引文 ▸
"""

这将运行一个包含 Zookeeper 实例和 Kafka 实例的本地 Kafka 集群，该集群将在本地主机的端口 9092 上运行。

In [None]:
# 使用 kafka-python 生成流的简单方法

# 以下代码使用kafka-python模块将数据发送到本地Kafka集群。
# 此代码打开一个名为 `hamlet.txt` 的文本文件，并将其内容作为流发送到指定的 Kafka 主题 `hamlet`：

# 导入KafkaProducer模块
from kafka import KafkaProducer
# 导入time模块
import time
# 导入os模块
import os

# 定义一个函数，用于将文件发送到Kafka
def send_file_to_kafka(file_path: str, topic: str, bootstrap_servers: str):
    # 创建一个KafkaProducer实例，用于发送消息
    producer = KafkaProducer(bootstrap_servers=bootstrap_servers)
    # 获取文件大小
    file_size = os.path.getsize(file_path)
    # 循环发送文件
    while True:
        # 打开文件
        with open(file_path, "rb") as f:
            # 循环读取文件
            while True:
                # 读取文件内容
                data = f.read(1024)
                # 如果没有内容，则跳出循环
                if not data:
                    break
                # 将文件内容发送到Kafka
                producer.send(topic, data)

"""

任务说明 ▸ 据引文所述，本地 Kafka 集群在本地主机的哪个端口上运行？

数据汇总 ▸
"""

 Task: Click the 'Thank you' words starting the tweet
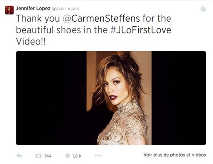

"""

最终结果 ▸ 端口 9092。